# guard donkey question



## Mandi100 (Apr 28, 2016)

Hello everyone

I've heard conflicting information on this topic concerning one or two donkeys for guarding. Most of the things I see say to only have one otherwise they'll totally ignore the other animals for the other donkey and not care what happens to them. But then I see a lot of donkey groups everybody cries wails and Nash has teeth that you must must must! Have at least two donkeys. 

Thoughts? When you're getting one as a guardian, is the other livestock companion enough?


----------



## muleskinner2 (Oct 7, 2007)

Mandi100 said:


> Thoughts? When you're getting one as a guardian, is the other livestock companion enough?


Yes one donkey is enough. Get a ten or fifteen year old Jenny, who has been guarding whatever it is you want her to guard. You don't want to be fooling around trying to train a young donkey. 

People in donkey groups have read everything there is to read about donkeys. And some of them have owned one or two donkeys. The problem is the donkeys have not read the same books. 

I have been keeping goats, donkeys, mules, and horses for sixty years. I don't have any idea how many donkeys I have owned, some for years some for only a few days. Get an old Jenny with experience guarding livestock.

→ **MATERIAL PROVIDED**:
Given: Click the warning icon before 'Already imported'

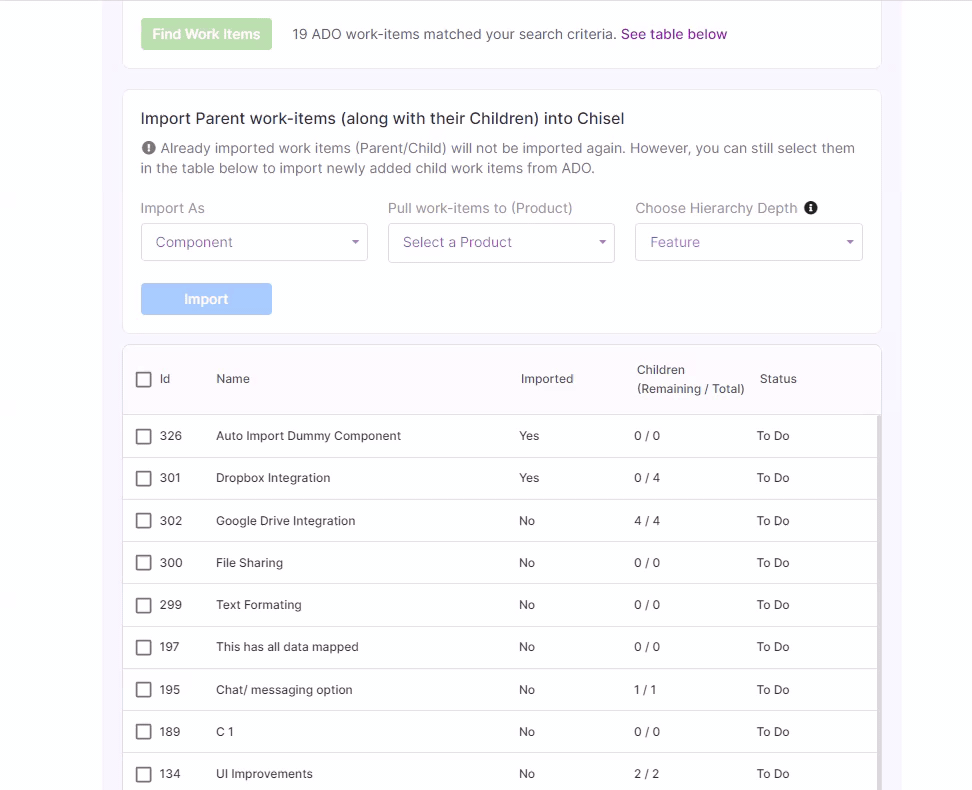Looking at the screenshot, I should [x=148, y=148].
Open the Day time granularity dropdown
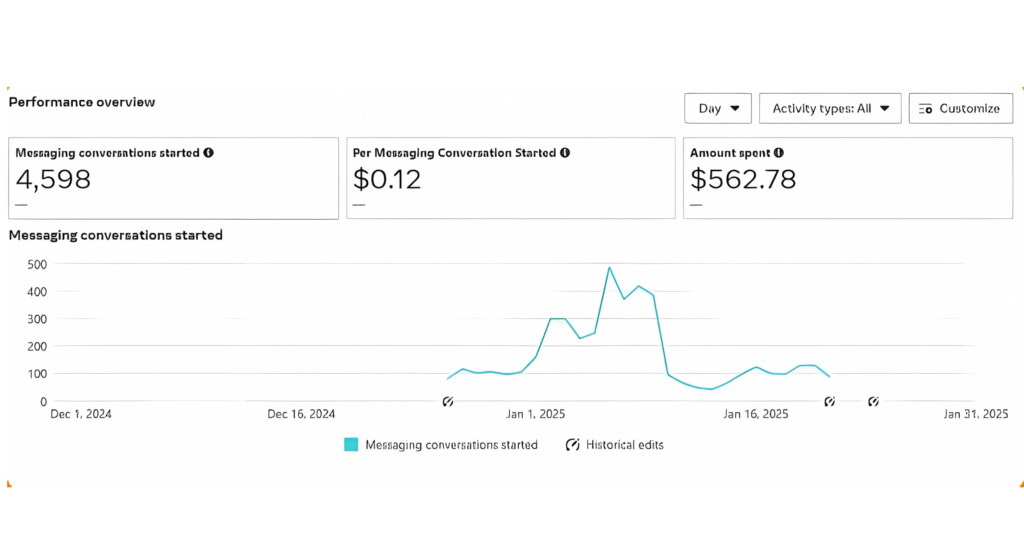This screenshot has width=1024, height=556. (717, 108)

→ **EXERCISES**:
a) Summarize the guard donkey thread in two sentences.
b) Carry on the guard donkey thread past its final sentence.

→ **ANSWERS TO THE TASKS**:
a) Mandi100 has heard conflicting advice about guard donkeys: most sources say to keep only one so it won't ignore the other animals, while donkey groups insist on at least two, so Mandi100 asks whether the other livestock are companion enough. muleskinner2, who has kept goats, donkeys, mules, and horses for sixty years, answers that one donkey is enough and advises getting a ten- or fifteen-year-old jenny already experienced at guarding rather than training a young one.

b)
----------



## Pony (Jan 6, 2003)

muleskinner2 said:


> Yes one donkey is enough. Get a ten or fifteen year old Jenny, who has been guarding whatever it is you want her to guard. You don't want to be fooling around trying to train a young donkey.
> 
> People in donkey groups have read everything there is to read about donkeys. And some of them have owned one or two donkeys. The problem is the donkeys have not read the same books.
> 
> I have been keeping goats, donkeys, mules, and horses for sixty years. I don't have any idea how many donkeys I have owned, some for years some for only a few days. Get an old Jenny with experience guarding livestock.


Have you had success using donkeys to protect goats? 

Will you share how that worked for you? I've only heard of the really bad things that happen.


----------



## altair (Jul 23, 2011)

What are your predators, Mandi? What animals are you trying to protect? Donkeys are prey animals themselves, so keep that in mind.


----------



## muleskinner2 (Oct 7, 2007)

Pony said:


> Have you had success using donkeys to protect goats?
> 
> Will you share how that worked for you? I've only heard of the really bad things that happen.


Unless you are very lucky, you need a donkey that has been raised with a herd of sheep or goats. So they think they are guarding their herd or family. Jenny's work best most of the time. They have a motherly instinct. Watch them close when babies are being born. They will sometimes try to steal the baby from it's mother.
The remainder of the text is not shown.